Protecting your privacy on social media

Protecting your privacy on social media

Children are very inquisitive and often want to know everything, including about their teacher! What you drink, what size shoe you are, whether you are in a relationship, have any pets, the list is endless. These are all the things we share on social media whether knowingly or through our friends tagging us.

It is therefore important when working in schools to ensure you maintain professional boundaries and are able to keep your work and private lives separate.

How you portray yourself on social media also reflects on you in your professional life so ensuring posts are private or appropriate is in your best interest.

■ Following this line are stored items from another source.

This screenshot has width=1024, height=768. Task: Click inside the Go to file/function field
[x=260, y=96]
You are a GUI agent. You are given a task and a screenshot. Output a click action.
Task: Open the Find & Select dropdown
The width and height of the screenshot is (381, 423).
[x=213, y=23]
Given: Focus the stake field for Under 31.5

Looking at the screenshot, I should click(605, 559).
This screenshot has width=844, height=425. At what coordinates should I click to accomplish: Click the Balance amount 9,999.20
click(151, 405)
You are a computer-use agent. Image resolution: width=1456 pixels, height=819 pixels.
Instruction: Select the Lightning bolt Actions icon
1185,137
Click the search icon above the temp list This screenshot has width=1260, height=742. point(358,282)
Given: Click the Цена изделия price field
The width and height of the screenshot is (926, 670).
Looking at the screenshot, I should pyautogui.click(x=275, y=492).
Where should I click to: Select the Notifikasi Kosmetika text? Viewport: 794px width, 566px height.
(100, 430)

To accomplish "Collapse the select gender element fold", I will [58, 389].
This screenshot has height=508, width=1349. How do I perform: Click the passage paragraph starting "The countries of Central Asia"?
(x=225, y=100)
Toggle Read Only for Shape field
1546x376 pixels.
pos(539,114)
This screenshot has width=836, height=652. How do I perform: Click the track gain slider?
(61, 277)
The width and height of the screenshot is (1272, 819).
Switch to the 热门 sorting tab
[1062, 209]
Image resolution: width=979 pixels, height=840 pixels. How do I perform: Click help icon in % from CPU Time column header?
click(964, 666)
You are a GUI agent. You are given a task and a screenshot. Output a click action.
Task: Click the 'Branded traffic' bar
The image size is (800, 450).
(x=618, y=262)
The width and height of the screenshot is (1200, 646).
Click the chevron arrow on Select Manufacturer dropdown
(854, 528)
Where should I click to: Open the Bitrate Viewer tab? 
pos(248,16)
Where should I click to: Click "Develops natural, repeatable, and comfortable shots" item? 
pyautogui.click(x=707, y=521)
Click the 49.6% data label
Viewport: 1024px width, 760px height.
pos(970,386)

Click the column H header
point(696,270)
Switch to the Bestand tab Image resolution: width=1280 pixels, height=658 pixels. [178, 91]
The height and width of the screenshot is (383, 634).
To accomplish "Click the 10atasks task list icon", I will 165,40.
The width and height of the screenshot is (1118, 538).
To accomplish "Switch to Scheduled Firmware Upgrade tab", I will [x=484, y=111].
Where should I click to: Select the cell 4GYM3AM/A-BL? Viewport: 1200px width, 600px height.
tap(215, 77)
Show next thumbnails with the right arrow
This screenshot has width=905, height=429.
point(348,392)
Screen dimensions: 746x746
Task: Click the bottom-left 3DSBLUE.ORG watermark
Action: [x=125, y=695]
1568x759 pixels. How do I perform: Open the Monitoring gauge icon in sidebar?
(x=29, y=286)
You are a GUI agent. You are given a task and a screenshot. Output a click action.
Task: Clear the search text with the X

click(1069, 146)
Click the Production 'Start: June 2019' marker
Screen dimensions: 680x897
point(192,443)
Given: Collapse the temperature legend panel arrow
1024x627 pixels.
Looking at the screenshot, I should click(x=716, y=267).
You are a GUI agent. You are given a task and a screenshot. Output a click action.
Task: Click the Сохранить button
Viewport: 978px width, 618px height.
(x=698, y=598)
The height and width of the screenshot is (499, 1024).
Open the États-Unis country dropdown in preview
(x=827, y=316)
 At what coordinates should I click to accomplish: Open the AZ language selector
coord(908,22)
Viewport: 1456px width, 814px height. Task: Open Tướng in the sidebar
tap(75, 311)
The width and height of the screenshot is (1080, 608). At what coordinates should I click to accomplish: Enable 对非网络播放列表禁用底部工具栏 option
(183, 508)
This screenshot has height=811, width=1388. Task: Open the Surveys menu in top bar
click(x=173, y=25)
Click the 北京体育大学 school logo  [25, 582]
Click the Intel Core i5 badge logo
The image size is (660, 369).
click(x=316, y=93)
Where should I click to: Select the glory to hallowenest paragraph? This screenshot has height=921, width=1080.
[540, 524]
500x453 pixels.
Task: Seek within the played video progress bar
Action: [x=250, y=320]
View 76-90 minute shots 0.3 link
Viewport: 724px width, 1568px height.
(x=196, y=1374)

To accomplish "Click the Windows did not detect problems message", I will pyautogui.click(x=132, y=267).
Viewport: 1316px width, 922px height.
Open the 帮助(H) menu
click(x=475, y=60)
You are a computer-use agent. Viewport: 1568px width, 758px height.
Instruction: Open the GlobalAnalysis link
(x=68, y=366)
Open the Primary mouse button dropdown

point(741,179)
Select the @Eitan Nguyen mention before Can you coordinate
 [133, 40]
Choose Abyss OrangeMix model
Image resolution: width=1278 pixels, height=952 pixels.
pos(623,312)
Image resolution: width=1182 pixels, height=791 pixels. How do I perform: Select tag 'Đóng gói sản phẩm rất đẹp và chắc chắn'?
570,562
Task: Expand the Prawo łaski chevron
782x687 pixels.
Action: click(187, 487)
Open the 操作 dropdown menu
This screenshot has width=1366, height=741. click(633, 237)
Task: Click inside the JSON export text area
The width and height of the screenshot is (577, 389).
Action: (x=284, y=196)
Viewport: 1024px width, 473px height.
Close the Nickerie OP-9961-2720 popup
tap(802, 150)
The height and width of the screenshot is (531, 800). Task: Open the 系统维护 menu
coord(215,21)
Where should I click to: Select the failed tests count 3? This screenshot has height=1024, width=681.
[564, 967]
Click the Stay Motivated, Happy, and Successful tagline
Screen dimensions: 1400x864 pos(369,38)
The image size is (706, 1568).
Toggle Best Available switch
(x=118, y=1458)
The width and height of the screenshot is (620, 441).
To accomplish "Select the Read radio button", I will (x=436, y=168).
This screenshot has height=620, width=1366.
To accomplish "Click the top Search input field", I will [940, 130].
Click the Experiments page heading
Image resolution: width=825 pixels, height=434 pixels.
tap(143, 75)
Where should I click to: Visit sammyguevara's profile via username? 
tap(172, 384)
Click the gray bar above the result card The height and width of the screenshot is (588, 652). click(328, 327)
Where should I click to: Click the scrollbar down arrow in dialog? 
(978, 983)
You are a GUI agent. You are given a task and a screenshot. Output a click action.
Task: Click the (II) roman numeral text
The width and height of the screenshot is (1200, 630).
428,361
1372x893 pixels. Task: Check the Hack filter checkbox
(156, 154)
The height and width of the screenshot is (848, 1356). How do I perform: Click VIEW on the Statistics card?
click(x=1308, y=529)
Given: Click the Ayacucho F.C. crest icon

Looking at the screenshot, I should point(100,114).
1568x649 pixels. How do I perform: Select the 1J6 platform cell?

Do you really want year 8 English quizzing you on the amount of tequila’s you had at the weekend, Jaxon’s Mum discussing your bikini in the playground, or a complaint being made because you have been tagged in something deemed as inappropriate which has shown up on your timeline?

Sometimes social media can lead to safeguarding concerns due to naivety regarding the use of social media so it’s important to ensure you minimise the risk of potential concerns by understanding how to keep your profiles private and by only adding people you know and not letting others follow you without your consent.

You have a right to privacy but it’s up to you to safeguard this.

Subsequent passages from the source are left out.